A Flow Artist for High-Dimensional Cellular Data
This addresses visualization challenges in dynamic biological data like single-cell transcriptomics, though it appears incremental as it builds on existing embedding techniques by combining coordinate and velocity information.
The authors tackled the problem of embedding high-dimensional point cloud data with associated velocity information, presenting FlowArtist which jointly embeds points while learning a vector field to better separate and visualize velocity-informed structures. They demonstrated results on toy datasets and single-cell RNA velocity data.

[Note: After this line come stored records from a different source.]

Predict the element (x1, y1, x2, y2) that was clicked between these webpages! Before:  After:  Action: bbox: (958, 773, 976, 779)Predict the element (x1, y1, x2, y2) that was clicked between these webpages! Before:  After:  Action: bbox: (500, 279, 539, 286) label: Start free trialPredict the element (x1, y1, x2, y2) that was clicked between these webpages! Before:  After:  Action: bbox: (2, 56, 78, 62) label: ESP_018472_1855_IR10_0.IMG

We consider the problem of embedding point cloud data sampled from an underlying manifold with an associated flow or velocity. Such data arises in many contexts where static snapshots of dynamic entities are measured, including in high-throughput biology such as single-cell transcriptomics. Existing embedding techniques either do not utilize velocity information or embed the coordinates and velocities independently, i.e., they either impose velocities on top of an existing point embedding or embed points within a prescribed vector field. Here we present FlowArtist, a neural network that embeds points while jointly learning a vector field around the points. The combination allows FlowArtist to better separate and visualize velocity-informed structures. Our results, on toy datasets and single-cell RNA velocity data, illustrate the value of utilizing coordinate and velocity information in tandem for embedding and visualizing high-dimensional data.